Dynamic config2 #16

igor47 · 2013-10-18T11:06:10Z

same as #10 but rebased on current master

@pcarrier @brndnmtthws

igor47 · 2013-10-18T11:09:23Z

warning: DO NOT MERGE THIS!

brndnmtthws · 2013-10-22T00:29:52Z

I added a new thing recently:

when an ephemeral service client disconnects, the service is cleaned up

igor47 · 2013-10-22T17:49:27Z

sorry for the delay; in general, i'm not opposed to the concept here. but i'm not a fan of the implementation. i would like to cleaner separation of concerns, with a cleaner interface for dynamically adding and removing services in the service watcher and a better-documented and separated out server. i'm also not sure if eventmachine is the right approach. i would not merge this as-is.

also, i think @pcarrier has additional concerns about the concept as a whole. pierre, can you elaborate?

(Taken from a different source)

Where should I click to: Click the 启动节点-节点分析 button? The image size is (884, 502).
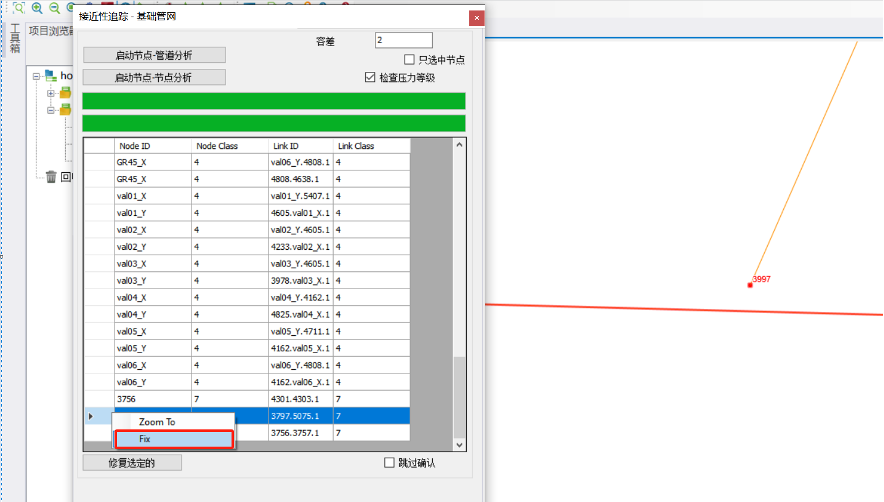pos(154,77)
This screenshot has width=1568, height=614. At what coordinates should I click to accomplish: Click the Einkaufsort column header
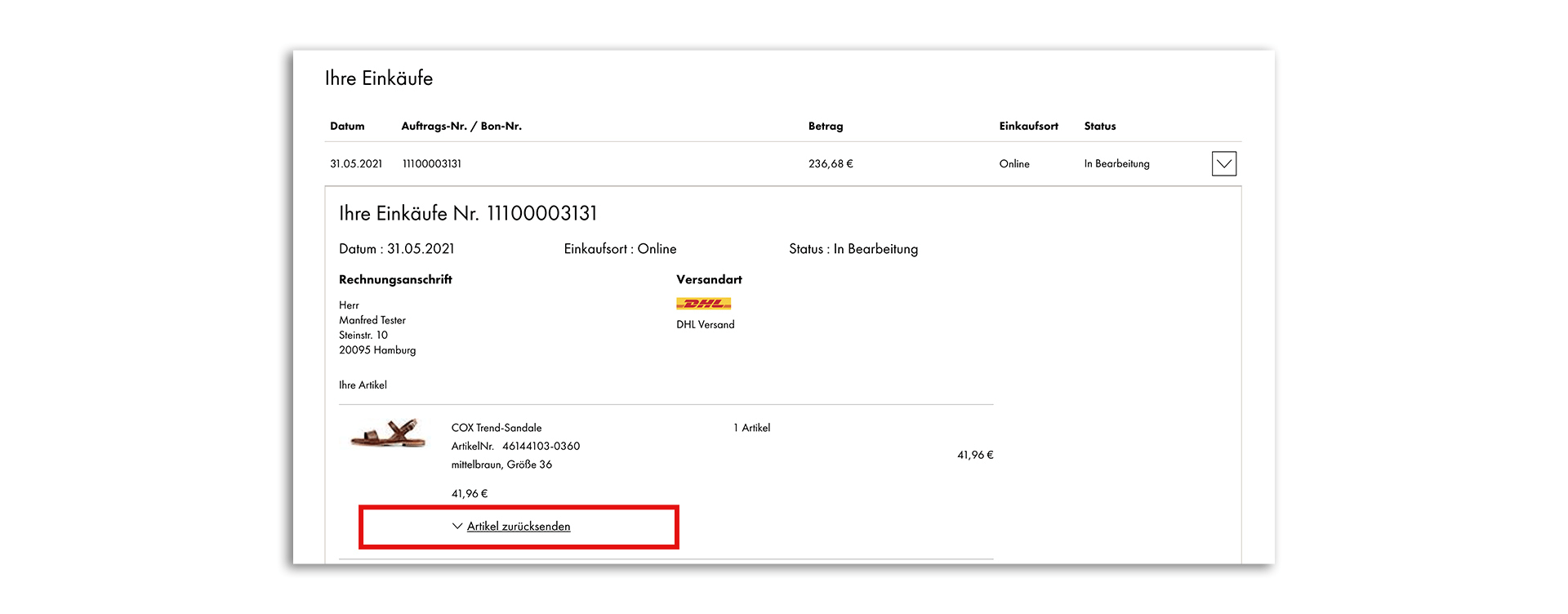(x=1028, y=126)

brndnmtthws · 2013-10-22T17:53:42Z

I'm not overly attached to this implementation--it's just a minimum viable product. The intention is to be able to make progress on other things while you guys decide what the overall direction is for dynamic service discovery. We need functionality like this, but it doesn't necessarily need to be done this way.

That said, we've been using this for a few weeks now without any trouble.

igor47 · 2013-10-30T16:38:09Z

we talked in person about how to move forward on this. @brndnmtthws is going to (a) split out the server code (b) improve the interface for setting up additional watchers internally and (c) think about improving the TCP protocol for service registration to be more resilient to currently unknown effects.

this should be within the next week.

brndnmtthws · 2013-11-06T03:59:16Z

I'm made progress on this, but I'm stuck on an issue with JRuby right now. I can't seem to get the eventmachine jar to load correctly without forcing it to use the ruby version of eventmachine rather than the java one.

brndnmtthws · 2013-11-18T19:25:48Z

Bump. Added some documentation to the readme.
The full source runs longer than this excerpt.